There are many great stories of people going from rags to riches and this subject has been a very popular theme with many great writers, both fictional and nonfiction.

Stories such as Cinderella or The Prince and the Pauper or The Man in the Iron Mask, as well as heart-warming stories of early American pioneers such as Laura Ingalls Wilder and Samuel Clements and the young Abraham Lincoln, have been a part of our great American heritage for many generations.

Even in this modern age we learn of how the desperately poor have overcome all obstacles to become rich and famous. The lives of such people as Loretta Lynn or Elvis Presley or Dolly Parton and many others, captivates our imagination and instills within us the simple fact that we too can become rich. All it takes is faith, hard work, a lot of hope, some luck, and an abundance of tenacity.

I know this is part of the great American dream because I have lived that dream, I have gone from rags to riches. I have experienced an abundance of life that many of my counterparts to this day can only dream of.

Born the poorest of the poor in a tenement crowded with the unemployed, the uneducated, and those with little hope and no zest for the future, I managed to crawl from beneath those chains of apathy and antipathy to enjoy a rich and abundant life.
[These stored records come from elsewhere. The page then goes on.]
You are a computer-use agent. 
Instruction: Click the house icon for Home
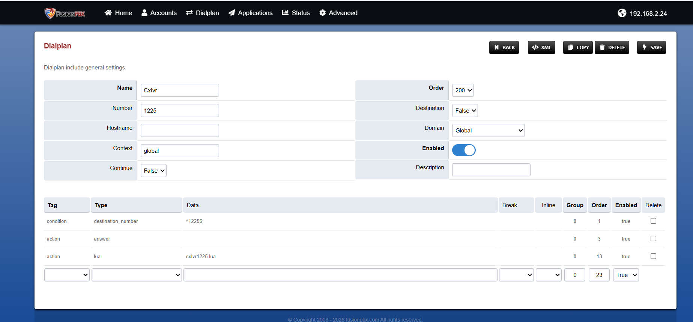[x=108, y=13]
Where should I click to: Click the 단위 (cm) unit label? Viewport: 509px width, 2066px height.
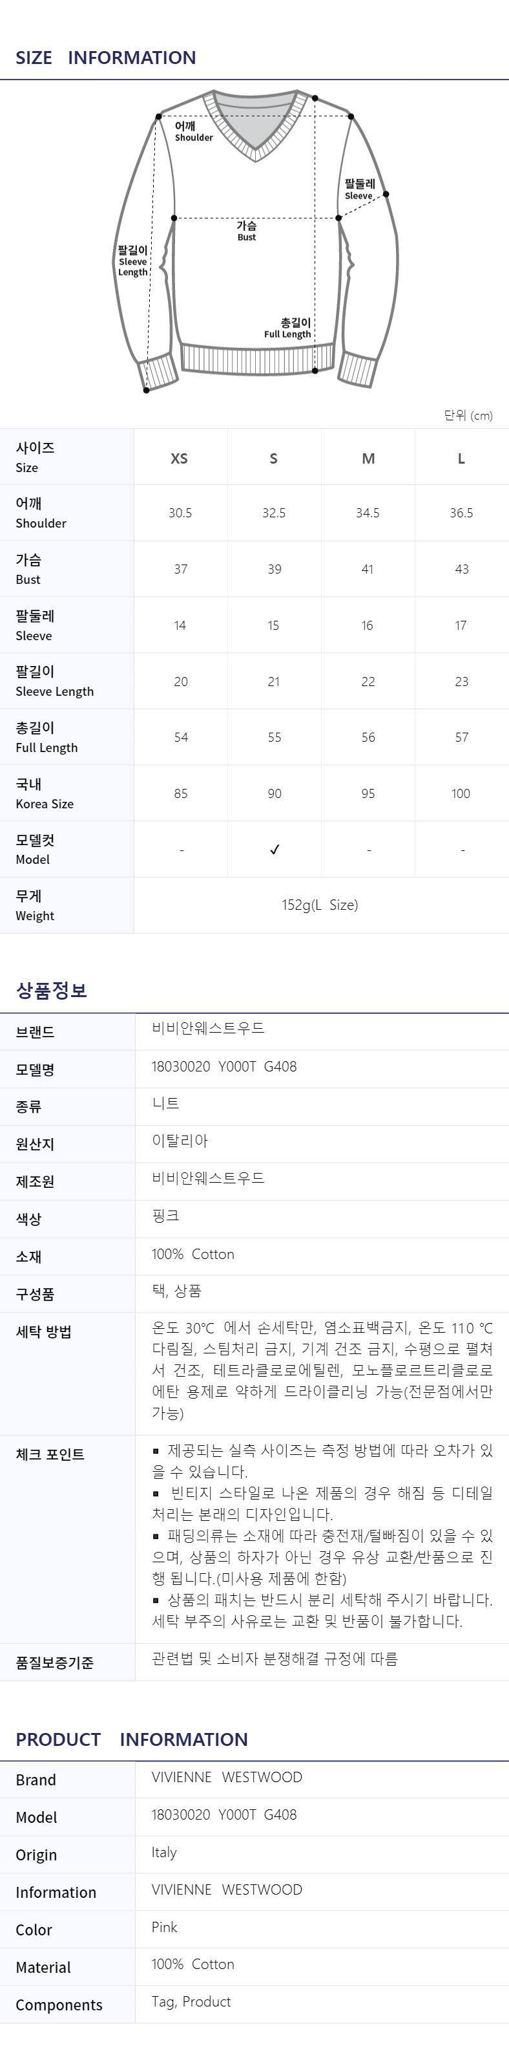pyautogui.click(x=468, y=415)
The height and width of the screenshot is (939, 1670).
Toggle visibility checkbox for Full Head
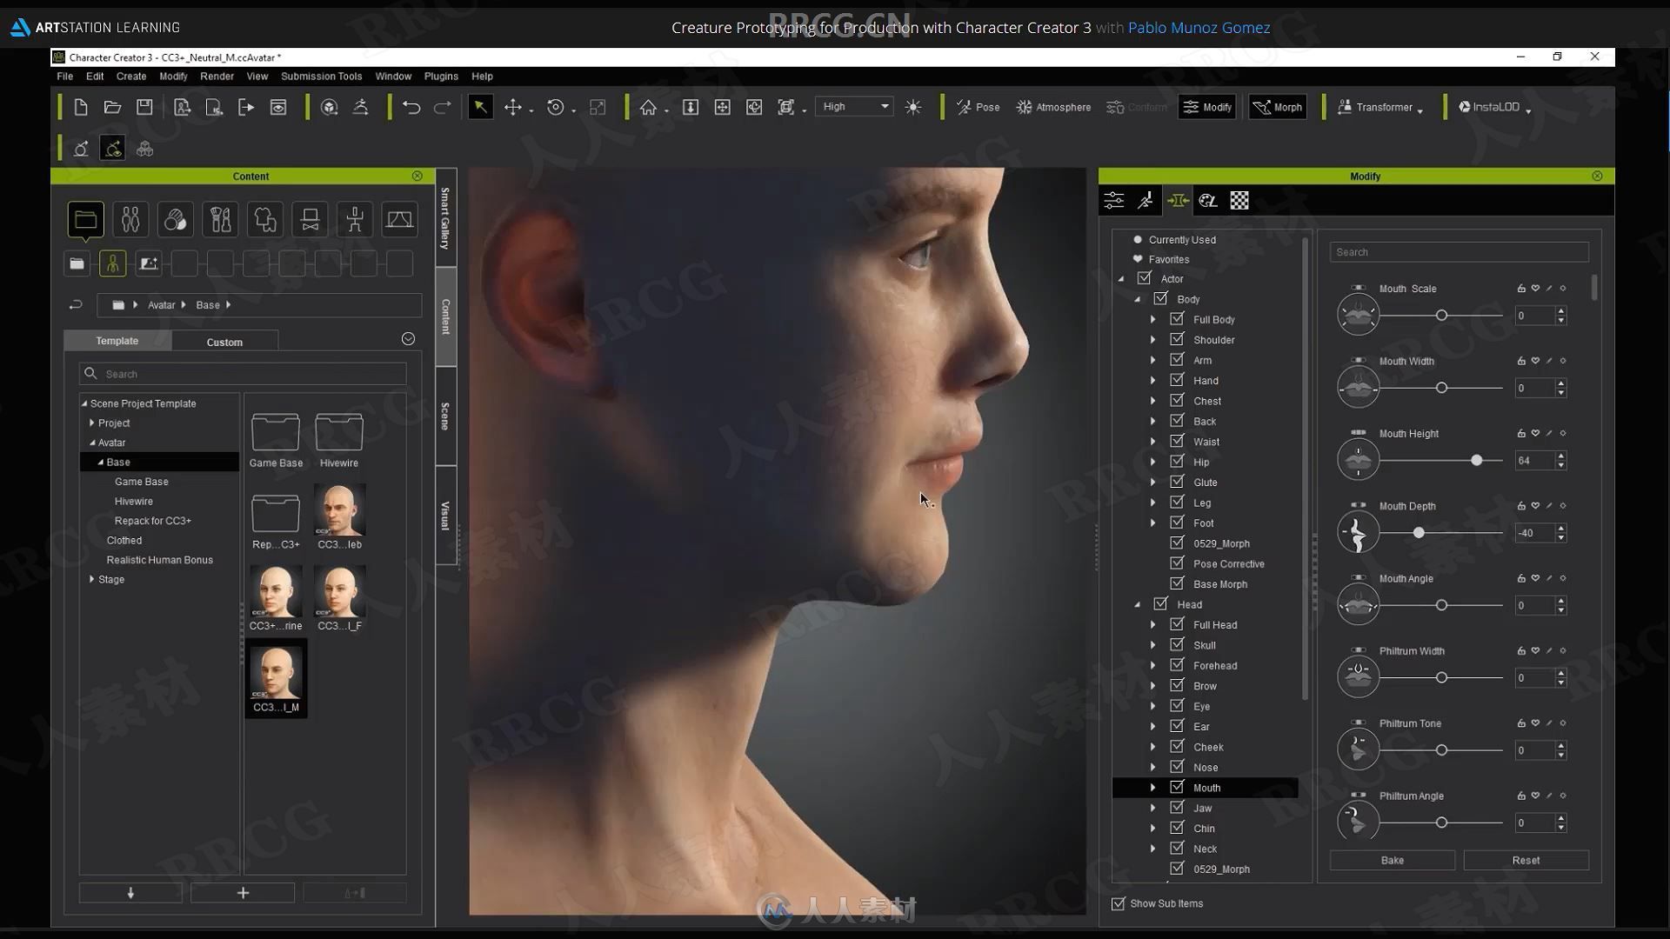click(x=1177, y=623)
My mother was a grade school dropout and a mother of two by the time she was sixteen, my father just a passing memory. I was handed off to so many poor struggling relatives I never knew what a real parent was.

By the time I was into my early teens I had lived in over two dozen towns and attended at least ten schools, often two different ones in the same year.

At age sixteen I was alone on the streets of Chicago, running wild with a street gang called the Scorpions. My future consisted of no hope, no help, and probably a short-lived career of penny-ante crime leading up to eventual prison.

The miracle of change began when I learned the value of education. I may have stayed on the streets, but I lived in the museums and the libraries. I read and studied everything I could get my hands on.
Given the choice of military service or prison, I fortuitously selected the Army.

From that point on, education became my guiding light, my hope, and the fulfillment of all my dreams. I had a wonderful military career and took advantage of all the education the Army offered me.

As noted, today I can look back on having done things and gone places that most people only dream of. I am a successful editor, author, artist, lecturer, and have a substantial background in industrial management, all of which would have been impossible without the desire to learn.

The second most important thing that I have stressed and demanded from my children is the value of education. Without it, you can only meet life half way and live life in small doses.

The most important thing I can pass on to my children is something I learned late in life, but something I should have and wish I had learned in my very early years.

That most important of all things is belief, trust, and full acceptance of a man called Jesus Christ, for His is the ultimate - rags to riches story.

Had I learned of Him from the beginning who knows how much more fulfilling my life could have been? Perhaps He will teach me to help others fulfill their lives as He has fulfilled mine.

I may not be rich in worldly goods and treasures, but I am becoming rich because I have opened a savings account in heaven where my fortune is now being built up and I can enjoy it for eternity.